**This notebook is inspired by Ben Trevett's solution to storing the IMDB 50000-review train and test datasets in JSON format for easier processing.**

https://github.com/bentrevett/pytorch-sentiment-analysis/issues/6

In [2]:
# Import libraries
import os
import torch
from torchtext import data
from torchtext import datasets
import json

In [3]:
%sh ls -a /dbfs/FileStore

In [4]:
# Download spacy en package
!python -m spacy download en

In [5]:
# Declare text and label fields, download dataset if required and then tokenize the training and test sets with spacy
TEXT = data.Field(tokenize='spacy', lower=True)
LABEL = data.LabelField()
train_data, test_data = datasets.IMDB.splits(TEXT, LABEL, train='train', test='test')

In [6]:
# Save training example as JSON
train_examples = [vars(t) for t in train_data]
with open('/dbfs/FileStore/train.json', 'w+') as f:
  for example in train_examples:
    json.dump(example, f)
    f.write('\n')

In [7]:
# Save test example as JSON
test_examples = [vars(t) for t in test_data]
with open('/dbfs/FileStore/test.json', 'w+') as f:
  for example in test_examples:
    json.dump(example, f)
    f.write('\n')

# Download instructions

If you followed the example above, your files will be stored in **/dbfs/FileStore**. You can check the existence of your files by running the following command in a cell:

**%sh ls -a /dbfs/FileStore**

To download, in your browser's URL bar, you'll need to type the following and hit Enter **(but keep reading first!)**:

https://your_region.azuredatabricks.net/files/train.json

Here, your_region is the Azure region that is showing up in your databricks web address.
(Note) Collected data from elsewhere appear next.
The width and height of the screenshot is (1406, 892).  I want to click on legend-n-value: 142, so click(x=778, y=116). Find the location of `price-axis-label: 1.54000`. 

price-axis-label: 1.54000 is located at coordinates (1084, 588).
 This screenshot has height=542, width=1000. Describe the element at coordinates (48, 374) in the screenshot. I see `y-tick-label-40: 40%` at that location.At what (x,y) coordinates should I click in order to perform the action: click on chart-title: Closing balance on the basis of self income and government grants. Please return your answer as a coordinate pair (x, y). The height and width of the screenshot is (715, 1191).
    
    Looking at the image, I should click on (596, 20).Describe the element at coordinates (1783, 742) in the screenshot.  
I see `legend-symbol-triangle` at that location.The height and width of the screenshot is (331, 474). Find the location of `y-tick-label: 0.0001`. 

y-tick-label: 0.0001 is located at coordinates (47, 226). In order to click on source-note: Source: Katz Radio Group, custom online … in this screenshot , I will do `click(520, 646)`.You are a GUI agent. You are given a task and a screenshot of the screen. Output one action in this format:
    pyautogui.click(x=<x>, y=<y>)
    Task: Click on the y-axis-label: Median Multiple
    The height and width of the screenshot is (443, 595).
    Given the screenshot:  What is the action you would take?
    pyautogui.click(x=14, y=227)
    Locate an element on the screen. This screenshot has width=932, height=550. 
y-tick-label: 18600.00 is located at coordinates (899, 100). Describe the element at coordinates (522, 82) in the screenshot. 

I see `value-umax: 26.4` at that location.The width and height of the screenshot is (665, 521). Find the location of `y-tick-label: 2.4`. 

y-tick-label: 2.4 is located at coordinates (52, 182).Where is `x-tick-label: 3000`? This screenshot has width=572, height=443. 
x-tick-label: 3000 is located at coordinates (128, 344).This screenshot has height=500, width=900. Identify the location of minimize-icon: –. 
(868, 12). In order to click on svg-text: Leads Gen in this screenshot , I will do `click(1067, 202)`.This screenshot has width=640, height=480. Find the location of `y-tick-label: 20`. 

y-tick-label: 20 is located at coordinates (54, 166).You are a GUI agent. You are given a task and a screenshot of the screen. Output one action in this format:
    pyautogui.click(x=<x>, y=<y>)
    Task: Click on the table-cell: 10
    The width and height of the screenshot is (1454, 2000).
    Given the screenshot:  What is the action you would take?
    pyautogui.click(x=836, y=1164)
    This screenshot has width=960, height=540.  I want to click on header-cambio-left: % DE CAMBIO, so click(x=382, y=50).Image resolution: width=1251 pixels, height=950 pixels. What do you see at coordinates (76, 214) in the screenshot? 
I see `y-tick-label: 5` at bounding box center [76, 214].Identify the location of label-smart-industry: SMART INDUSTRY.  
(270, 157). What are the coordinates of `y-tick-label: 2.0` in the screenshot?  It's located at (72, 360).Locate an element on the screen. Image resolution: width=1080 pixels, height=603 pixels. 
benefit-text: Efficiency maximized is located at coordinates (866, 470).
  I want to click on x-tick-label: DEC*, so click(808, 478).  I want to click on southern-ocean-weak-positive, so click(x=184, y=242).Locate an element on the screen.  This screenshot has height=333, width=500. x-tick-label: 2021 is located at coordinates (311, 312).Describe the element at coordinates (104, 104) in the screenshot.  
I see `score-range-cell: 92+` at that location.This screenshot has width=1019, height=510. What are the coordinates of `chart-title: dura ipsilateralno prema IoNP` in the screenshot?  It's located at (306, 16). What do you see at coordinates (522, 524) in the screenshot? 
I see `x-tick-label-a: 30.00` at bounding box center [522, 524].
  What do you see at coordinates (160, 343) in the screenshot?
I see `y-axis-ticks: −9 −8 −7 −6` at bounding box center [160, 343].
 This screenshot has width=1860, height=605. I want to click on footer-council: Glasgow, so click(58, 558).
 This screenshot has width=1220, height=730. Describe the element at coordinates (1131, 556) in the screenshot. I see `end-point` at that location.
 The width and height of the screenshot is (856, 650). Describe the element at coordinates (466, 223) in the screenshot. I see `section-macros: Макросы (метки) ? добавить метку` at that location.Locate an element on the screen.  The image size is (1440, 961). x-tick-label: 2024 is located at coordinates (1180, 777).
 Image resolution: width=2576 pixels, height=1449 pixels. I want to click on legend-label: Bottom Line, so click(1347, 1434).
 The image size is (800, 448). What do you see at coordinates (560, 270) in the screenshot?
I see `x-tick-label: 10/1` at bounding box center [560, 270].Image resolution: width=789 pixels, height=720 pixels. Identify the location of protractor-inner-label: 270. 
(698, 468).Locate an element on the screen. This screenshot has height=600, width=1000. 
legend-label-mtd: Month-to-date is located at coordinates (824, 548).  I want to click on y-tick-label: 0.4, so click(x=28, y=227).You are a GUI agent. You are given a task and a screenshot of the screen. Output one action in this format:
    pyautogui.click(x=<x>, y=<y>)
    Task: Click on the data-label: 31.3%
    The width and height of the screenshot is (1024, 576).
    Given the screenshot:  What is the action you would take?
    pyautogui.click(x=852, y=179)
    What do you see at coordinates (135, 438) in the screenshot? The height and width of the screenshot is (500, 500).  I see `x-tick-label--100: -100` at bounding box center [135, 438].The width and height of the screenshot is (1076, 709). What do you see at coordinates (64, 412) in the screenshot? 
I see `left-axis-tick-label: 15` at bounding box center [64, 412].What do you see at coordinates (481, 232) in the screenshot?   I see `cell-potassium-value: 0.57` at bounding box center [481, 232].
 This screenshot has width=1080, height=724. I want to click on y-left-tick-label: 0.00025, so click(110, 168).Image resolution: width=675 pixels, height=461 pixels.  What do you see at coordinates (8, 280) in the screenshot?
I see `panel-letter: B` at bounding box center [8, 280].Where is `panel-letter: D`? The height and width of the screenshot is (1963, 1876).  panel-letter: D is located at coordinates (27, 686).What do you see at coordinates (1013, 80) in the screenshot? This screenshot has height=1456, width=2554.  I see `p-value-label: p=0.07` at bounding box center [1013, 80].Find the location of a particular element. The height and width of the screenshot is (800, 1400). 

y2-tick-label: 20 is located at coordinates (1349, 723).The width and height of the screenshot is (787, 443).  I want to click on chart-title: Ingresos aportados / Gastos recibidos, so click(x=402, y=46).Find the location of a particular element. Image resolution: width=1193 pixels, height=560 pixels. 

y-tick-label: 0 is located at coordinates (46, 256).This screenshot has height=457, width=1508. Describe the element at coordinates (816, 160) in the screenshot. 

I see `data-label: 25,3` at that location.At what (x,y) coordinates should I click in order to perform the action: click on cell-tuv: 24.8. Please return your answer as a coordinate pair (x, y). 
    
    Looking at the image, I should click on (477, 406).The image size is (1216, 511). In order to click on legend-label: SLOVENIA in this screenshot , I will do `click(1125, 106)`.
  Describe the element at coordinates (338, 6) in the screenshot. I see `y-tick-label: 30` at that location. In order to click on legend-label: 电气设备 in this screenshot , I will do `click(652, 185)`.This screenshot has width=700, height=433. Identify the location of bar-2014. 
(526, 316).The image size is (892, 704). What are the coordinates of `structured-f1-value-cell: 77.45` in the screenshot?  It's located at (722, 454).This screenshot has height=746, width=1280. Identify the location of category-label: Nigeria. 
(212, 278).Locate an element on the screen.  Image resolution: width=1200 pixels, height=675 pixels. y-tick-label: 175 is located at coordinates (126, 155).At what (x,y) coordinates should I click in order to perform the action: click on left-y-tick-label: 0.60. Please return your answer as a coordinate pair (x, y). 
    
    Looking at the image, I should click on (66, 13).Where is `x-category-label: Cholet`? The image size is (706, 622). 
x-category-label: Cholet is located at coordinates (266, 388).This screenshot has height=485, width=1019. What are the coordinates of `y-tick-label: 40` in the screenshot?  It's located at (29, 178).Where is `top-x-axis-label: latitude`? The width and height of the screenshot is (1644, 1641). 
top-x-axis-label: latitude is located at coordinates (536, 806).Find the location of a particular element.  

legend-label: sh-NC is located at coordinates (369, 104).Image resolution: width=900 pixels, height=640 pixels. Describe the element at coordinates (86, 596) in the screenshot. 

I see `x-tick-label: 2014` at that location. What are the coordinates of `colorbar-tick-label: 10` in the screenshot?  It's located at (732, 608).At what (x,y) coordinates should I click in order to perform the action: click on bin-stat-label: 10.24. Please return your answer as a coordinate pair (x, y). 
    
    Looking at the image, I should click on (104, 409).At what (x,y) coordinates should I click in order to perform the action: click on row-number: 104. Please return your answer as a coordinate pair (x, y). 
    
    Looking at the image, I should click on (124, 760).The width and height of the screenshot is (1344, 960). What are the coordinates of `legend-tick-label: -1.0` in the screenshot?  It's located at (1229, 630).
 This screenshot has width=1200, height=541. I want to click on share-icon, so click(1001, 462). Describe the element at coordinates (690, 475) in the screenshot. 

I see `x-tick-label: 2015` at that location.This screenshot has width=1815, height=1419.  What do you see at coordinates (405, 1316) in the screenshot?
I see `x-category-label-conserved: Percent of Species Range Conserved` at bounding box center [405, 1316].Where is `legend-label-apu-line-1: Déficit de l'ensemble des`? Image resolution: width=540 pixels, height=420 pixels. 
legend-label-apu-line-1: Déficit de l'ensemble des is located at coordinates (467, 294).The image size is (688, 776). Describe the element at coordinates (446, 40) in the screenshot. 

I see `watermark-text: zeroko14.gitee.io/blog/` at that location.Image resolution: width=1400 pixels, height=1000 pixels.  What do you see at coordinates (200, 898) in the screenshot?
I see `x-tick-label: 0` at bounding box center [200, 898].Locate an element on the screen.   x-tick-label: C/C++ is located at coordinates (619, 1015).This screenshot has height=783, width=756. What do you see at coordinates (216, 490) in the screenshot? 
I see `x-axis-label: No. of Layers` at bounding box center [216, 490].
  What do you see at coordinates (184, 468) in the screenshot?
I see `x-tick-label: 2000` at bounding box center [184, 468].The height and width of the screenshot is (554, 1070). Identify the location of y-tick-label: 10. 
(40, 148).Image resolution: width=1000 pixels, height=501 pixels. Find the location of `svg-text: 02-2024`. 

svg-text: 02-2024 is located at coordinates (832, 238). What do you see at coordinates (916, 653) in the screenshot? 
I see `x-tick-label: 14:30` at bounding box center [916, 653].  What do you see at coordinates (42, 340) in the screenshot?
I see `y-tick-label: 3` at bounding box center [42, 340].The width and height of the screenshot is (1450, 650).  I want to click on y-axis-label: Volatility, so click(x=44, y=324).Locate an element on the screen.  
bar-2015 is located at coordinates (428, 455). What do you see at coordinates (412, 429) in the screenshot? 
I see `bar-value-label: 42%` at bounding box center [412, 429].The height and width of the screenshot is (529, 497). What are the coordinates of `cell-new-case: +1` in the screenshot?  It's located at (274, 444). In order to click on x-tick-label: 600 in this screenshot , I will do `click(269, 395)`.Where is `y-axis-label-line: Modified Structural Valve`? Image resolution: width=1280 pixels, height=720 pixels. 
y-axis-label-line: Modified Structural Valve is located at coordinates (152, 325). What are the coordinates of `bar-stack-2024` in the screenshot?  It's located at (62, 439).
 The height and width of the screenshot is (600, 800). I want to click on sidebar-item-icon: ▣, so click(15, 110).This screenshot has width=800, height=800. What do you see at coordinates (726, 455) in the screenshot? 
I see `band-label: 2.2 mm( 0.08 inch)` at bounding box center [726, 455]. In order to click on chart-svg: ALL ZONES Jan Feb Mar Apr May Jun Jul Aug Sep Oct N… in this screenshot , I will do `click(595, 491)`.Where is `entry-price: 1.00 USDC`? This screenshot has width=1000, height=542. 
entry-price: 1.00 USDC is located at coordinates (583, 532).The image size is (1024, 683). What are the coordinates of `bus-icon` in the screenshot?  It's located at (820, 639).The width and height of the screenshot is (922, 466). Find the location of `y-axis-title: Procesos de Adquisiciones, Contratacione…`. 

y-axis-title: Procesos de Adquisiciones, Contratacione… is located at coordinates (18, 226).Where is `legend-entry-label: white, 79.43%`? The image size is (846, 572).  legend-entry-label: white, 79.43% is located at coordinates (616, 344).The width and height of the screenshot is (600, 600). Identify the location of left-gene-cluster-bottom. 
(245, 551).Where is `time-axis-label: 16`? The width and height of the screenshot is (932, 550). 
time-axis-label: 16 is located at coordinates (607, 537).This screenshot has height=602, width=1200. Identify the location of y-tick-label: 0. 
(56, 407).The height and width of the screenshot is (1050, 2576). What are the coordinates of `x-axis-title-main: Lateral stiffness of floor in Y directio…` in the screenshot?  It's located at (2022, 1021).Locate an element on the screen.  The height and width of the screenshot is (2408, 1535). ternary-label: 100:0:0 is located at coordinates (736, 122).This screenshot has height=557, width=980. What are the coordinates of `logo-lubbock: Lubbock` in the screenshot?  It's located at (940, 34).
For example, the first part of my URL is https://canadacentral.azuredatabricks.net

Basically, copy paste the https://....net/ part from your databricks webpage URL.

If you see that there is a **?o=###########** part after .net, then your final URL should look like this:

**https://canadacentral.azuredatabricks.net/files/test.json?o=1234567890**

Once you hit Enter, your browser will ask you to Open/Save/Download the file. That's it!